▸ **GIVEN DATA**
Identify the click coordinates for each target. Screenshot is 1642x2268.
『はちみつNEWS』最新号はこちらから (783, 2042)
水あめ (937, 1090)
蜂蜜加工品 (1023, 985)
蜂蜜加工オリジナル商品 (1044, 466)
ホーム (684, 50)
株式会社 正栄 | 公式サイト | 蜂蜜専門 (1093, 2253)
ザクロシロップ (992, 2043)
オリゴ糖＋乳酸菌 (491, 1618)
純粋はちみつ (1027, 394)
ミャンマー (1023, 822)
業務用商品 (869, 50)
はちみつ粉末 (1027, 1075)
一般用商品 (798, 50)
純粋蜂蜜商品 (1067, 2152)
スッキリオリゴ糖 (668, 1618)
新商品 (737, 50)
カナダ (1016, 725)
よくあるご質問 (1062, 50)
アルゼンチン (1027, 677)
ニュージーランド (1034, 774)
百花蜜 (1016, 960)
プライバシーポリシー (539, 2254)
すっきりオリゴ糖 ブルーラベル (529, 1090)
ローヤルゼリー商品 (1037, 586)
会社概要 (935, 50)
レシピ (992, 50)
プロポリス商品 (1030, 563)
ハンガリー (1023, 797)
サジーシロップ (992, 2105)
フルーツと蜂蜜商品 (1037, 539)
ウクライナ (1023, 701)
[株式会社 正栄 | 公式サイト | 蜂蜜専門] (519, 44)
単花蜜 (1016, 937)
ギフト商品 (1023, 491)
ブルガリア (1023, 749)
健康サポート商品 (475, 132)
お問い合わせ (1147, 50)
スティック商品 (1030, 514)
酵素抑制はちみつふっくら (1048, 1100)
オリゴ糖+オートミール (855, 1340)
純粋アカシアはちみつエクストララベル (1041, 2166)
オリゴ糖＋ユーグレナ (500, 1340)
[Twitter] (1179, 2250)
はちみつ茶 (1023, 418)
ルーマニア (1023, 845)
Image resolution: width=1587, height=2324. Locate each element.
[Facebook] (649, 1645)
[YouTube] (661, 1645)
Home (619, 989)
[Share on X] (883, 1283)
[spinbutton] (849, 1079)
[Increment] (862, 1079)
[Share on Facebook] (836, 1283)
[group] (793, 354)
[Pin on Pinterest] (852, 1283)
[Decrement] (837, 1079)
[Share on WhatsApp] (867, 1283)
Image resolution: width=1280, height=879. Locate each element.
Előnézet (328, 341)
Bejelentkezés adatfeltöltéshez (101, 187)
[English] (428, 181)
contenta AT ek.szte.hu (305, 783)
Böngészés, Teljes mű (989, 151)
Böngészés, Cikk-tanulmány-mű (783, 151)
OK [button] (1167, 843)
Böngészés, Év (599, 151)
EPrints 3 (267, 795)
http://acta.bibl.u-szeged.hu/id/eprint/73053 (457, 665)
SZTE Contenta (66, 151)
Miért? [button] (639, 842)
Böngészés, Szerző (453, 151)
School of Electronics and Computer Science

▸ **TASK PROMPT**
Give back the records above exactly, limited to the lines between the one holding "ニュージーランド (1034, 774)" and the one holding "スティック商品 (1030, 514)", inclusive.

▸ **RESULT OF THE TASK**
ニュージーランド (1034, 774)
百花蜜 (1016, 960)
プライバシーポリシー (539, 2254)
すっきりオリゴ糖 ブルーラベル (529, 1090)
ローヤルゼリー商品 (1037, 586)
会社概要 (935, 50)
レシピ (992, 50)
プロポリス商品 (1030, 563)
ハンガリー (1023, 797)
サジーシロップ (992, 2105)
フルーツと蜂蜜商品 (1037, 539)
ウクライナ (1023, 701)
[株式会社 正栄 | 公式サイト | 蜂蜜専門] (519, 44)
単花蜜 (1016, 937)
ギフト商品 (1023, 491)
ブルガリア (1023, 749)
健康サポート商品 (475, 132)
お問い合わせ (1147, 50)
スティック商品 (1030, 514)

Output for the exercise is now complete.